This month we’re interviewing Amélia Del Rosario Sanz Cabrerizo, a researcher and professor at Universidad Complutense de Madrid. She teaches comparative literature and cyber culture (general understanding of challenges of cyber developments; digital means, transformation of mentalities in daily lives, etc.), as well as an introduction to using databases for undergraduates.
1. Can you briefly describe yourself: your background and the research you’ve done using historic newspapers?
I have worked on Comparative Literature from my PHD up to now, mainly Spanish and French Cultural Relationships. At the very beginning I worked on influences and reception, but I have been moving towards the notions of circulation and transfer, I mean from a national (or nationalist approach) to a more local and global one. At that time, I used to look for one type of item in a single magazine: for example, serialised French novels with German characters in one concrete French Journal in 1917. So I was very familiar with research on just one newspaper, looking for texts mainly.
2. Your work highlights the importance of newspapers as an information source. How did you discover the link between your research topic and the information recorded by the press?
From the 18th century up to now, newspapers have been a primary source for researchers working on how public opinion is built. I read Marc Angenot’s works, particularly 1889 as an example of systematic analysis from newspapers.
Curiously, journalese — the language used in newspapers — is considered a marginal corpus for linguistics, but not for us, as researchers on cultural phenomena: it is one of our main corpus:
- Because it is highly edited, so elaborated, a discursive construction;
- With very specific restrictions, I mean subject to medium;
- It is a plural discourse since it involves a lot of voices and not just influenced by one single author, but by a huge amount of them.
3. Was this the first time that you had used newspapers as a source of information for research, and did it change the way that you perceive newspapers? In other words, were you surprised by what you could research using newspapers?
For my PHD, I worked on last 17th century Spanish romans reception, when newspapers were not so many and not so important, but when I began to work on 18th and 19th century, and after reading Marc Angenot as I said, It was obvious that I had to use newspapers. The problem was which ones (because it was a very time-consuming task) and where (because I had to go to the National Library in Paris or in Madrid so it was a very hard and expensive task).
4. How would you compare newspapers to other sources of information such as books and journals? Are there certain aspects of newspapers that just can’t be replicated anywhere else?
We know that newspapers are the most important format and the most important formula for circulation of ideas, not only in a local context but in a much broader one. If you are interested in circulation, you have to work with newspapers. An example: in the Spanish context, some newspapers are very, very important because they were read in South America as much as in Spain. Mapping this circulation should be a priority in the future, not before massive digitisation processes and virtual libraries.
5. What specific types of information did the newspapers contain that you found valuable, and why were these important for you?
At present, I am using digitised newspapers available in virtual libraries to look for allusions, quotations, publications, translations to some women writers. I am trying to prove that these women writers were read all over Europe but they were banished by critics in the 19th and 20th centuries. I can provide quantitative analysis to prove the importance of some women in their days, or the insignificance of some other women who were consecrated a long time after.

..............................

_Problem a_.
Copy the lines of the records starting at the line that contains "You are a GUI" and ending at the end of the records, and leave the pictures out.
The interview and the records are independent material.

_Rows on where targets are found_.

..............................

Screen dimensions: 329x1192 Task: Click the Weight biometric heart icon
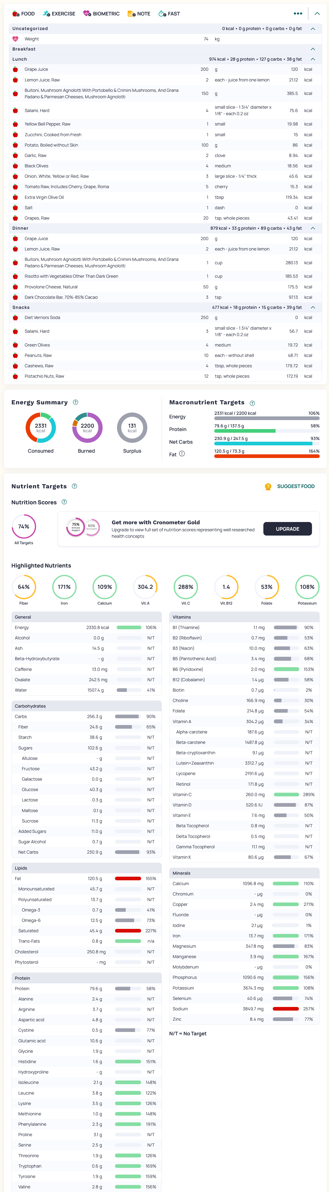pyautogui.click(x=15, y=39)
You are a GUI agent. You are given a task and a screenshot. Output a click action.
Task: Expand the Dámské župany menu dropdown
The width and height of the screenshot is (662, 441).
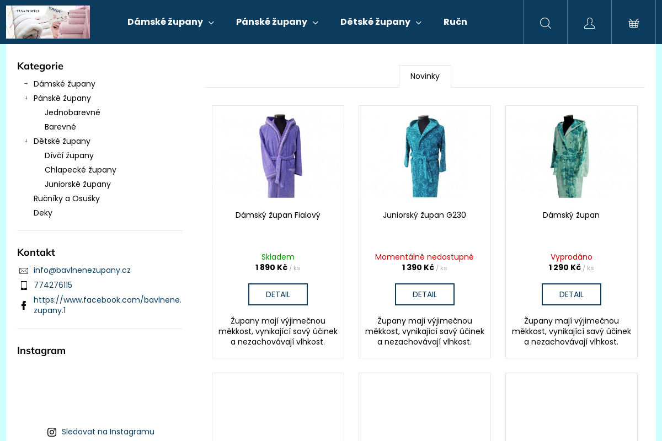tap(211, 23)
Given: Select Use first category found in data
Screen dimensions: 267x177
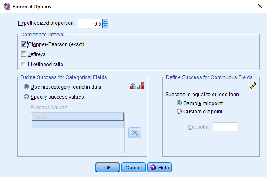Looking at the screenshot, I should [27, 87].
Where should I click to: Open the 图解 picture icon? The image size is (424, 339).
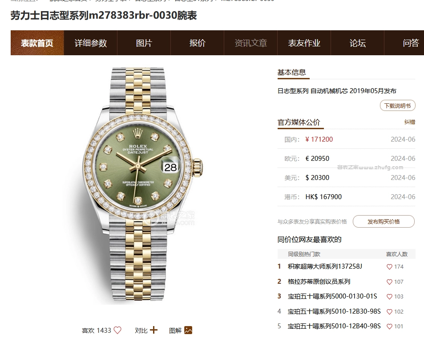point(188,330)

..............................

_Problem b_.
Say whether each statement agrees with the interview, answering yes or no and quoting the deciding words: (i) The researcher teaches undergraduates an introduction to using databases. (ii) Journalese is treated as a central corpus in linguistics. (iii) Some Spanish newspapers were read in South America.

_Task output a_.
You are a GUI agent. You are given a task and a screenshot. Output a click action.
Task: Expand the Dámské župany menu dropdown
The width and height of the screenshot is (662, 441).
tap(211, 23)
Given: Select Use first category found in data
Screen dimensions: 267x177
Looking at the screenshot, I should [27, 87].
Where should I click to: Open the 图解 picture icon? The image size is (424, 339).
point(188,330)

_Task output b_.
(i) Yes: "as well as an introduction to using databases for undergraduates."
(ii) No: "journalese — the language used in newspapers — is considered a marginal corpus for linguistics"
(iii) Yes: "they were read in South America as much as in Spain."